- Исходный текст -
##########

У Шекспира, как мы видим, совсем не так. Монолог притягивает и одновременно аккумулирует в себе весь сюжет трагедии. В монологе соединяются все темы и коллизии трагедии. Метафоры монолога – главные метафоры трагедии. Что волнует Гамлета? Его миссия, навязанная ему призраком отца. Он должен восстановить попранную справедливость, то есть стать убийцей собственного дяди. Он должен отказаться от матери, которая изменила отцу с убийцей мужа. Он должен убить в себе любовь к Офелии, которая казалась ему прекрасной, чистой, непорочной. Быть может, он видел ее своей будущей супругой. Но на деле невеста оказалась шпионкой короля и подлеца‑отца, что отлично понимает Гамлет.

Другими словами, Гамлет перед монологом уже потерял все свои идеалы и точки опоры. По существу, ему незачем жить. Он не находит поводов продолжать эту подлую и бессмысленную жить, где все ценности рассыпались в прах, где «Дания – тюрьма», где человек – «квинтэссенция праха». Он зовет смерть. Монолог Гамлета о смерти и о жизни как альтернативе смерти. Но стоит ли эта альтернатива того, чтобы выбрать жизнь вместо смерти? Не лучше ли (честнее, достойнее, благороднее) выбрать собственную смерть, а значит, не пятнать кровью руки, не отталкивать прочь возлюбленную, не проклинать мать, которую дала Гамлету жизнь?!

Неужели, задала я себе вопрос, монолог Гамлета только о самоубийстве? Мне не хотелось в это верить. Это не похоже на мое понимание образа. В чем же тогда состоит «гамлетовский» вопрос? Вот почему я разбила монолог на четыре смысловые части и попыталась понять его общий смысл в каждой отдельной части, а затем и как единое целое. Сначала я даю текст Шекспира, потом последовательно пять переводов. Наиболее удачным в поэтическом отношении мне кажется перевод Б.Л. Пастернака. Перевод М. Лозинского традиционно считается самым точным по сравнению с подлинником. Три других перевода (П. Гнедича, В.В. Набокова и К.Р.) я расположила друг за другом по мере убывания поэтичности, согласно моему вкусу. Итак, первый отрывок:

1) To be, or not to be: that is the question:

Whether ’tis nobler in the mind to suffer

The slings and arrows of outrageous fortune,

Or to take arms against a sea of troubles,

And by opposing end them?

Быть или не быть, – таков вопрос;

Что благородней духом – покоряться

Пращам и стрелам яростной судьбы

Иль, ополчась на море смут, сразить их

Противоборством?

(Лозинский)

Быть иль не быть – вот в этом

Вопрос; что лучше для души – терпеть

Пращи и стрелы яростного рока

Или, на море бедствий ополчившись,

Покончить с ними?

(Набоков)

Быть или не быть, вот в чем вопрос. Достойно ль

Смиряться под ударами судьбы,

Иль надо оказать сопротивленье

И в смертной схватке с целым морем бед

Покончить с ними?

##########

- Предоставленные материалы -
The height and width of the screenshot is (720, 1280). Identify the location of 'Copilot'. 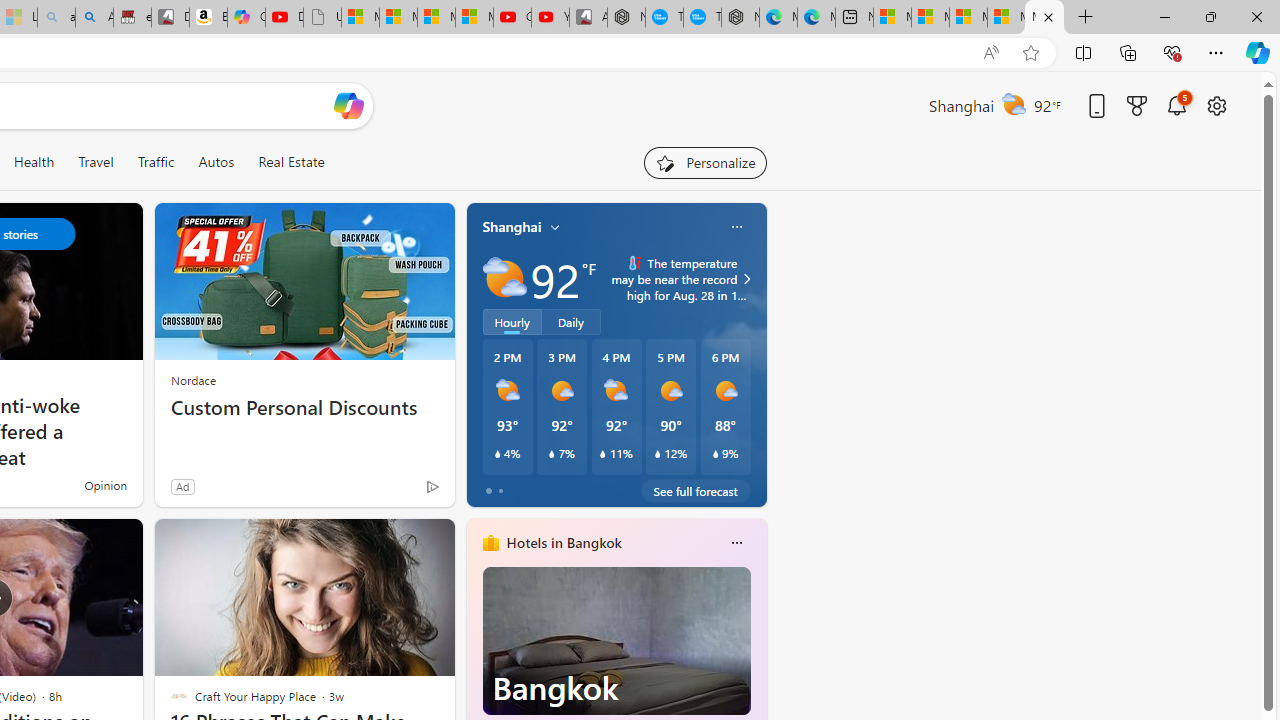
(245, 17).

##########

- Задание A -
Назовите всех переводчиков, чьи переводы упомянуты в тексте о монологе Гамлета.
- Задание B -
Продолжите текст о монологе Гамлета, начав сразу после его последней строки.

- Ответ A -
Б.Л. Пастернак, М. Лозинский, П. Гнедич, В.В. Набоков, К.Р.

- Ответ B -
(Пастернак)

Быть иль не быть – вот в чем вопрос.

Что благороднее: сносить удары

Неистовой судьбы – иль против моря

Невзгод вооружиться, в бой вступить

И все покончить разом…

Быть иль не быть, вот в чем вопрос.

Что выше:

Сносить в душе с терпением удары

Пращей и стрел судьбы жестокой или,

Вооружившись против моря бедствий,

Борьбой покончить с ним?

Комментаторы английского текста Шекспира М.М. Морозов и А.Т. Парфенов обращают внимание читателя, что Гамлет не сразу приходит к идее смерти или, точнее к мысли об уходе из жизни, к самоубийству. Поначалу он рассматривает совсем другой выбор – между пассивным примирением с бедствиями жизни и борьбой с ними. На мысль о третьей возможности – смерти, когда не нужны будут ни борьба, ни смирение («in the mind to suffer» – «переносить мысленно», то есть молча, безропотно), по мнению комментаторов, Гамлета наводит слово «end».

Довольно точно выражена поэтическая мысль Шекспира у Гнедича, хотя словесно и не совсем верно по сравнению с английским оригиналом. Нужно бросить вызов силам зла, сразиться с ними и в смертельной схватке пасть: «в бой вступить и все покончить разом…» Здесь мы видим Гамлета‑бойца, Гамлета, который в силах броситься в бой со всем злом мира. Это тот Гамлет, который в финале закалывает Клавдия, а еще раньше, как крысу, убивает Полония, посмевшего подслушивать разговор Гамлета с матерью. Это Гамлет, который, не колеблясь, подменяет письмо Клавдия, чтобы его шпионы Розенкранц и Гильденстерн были казнены и попались в собственную ловушку. Это Гамлет, сражающийся с Лаэртом на шпагах в честном поединке. Одним словом, этот Гамлет – деятель и мститель.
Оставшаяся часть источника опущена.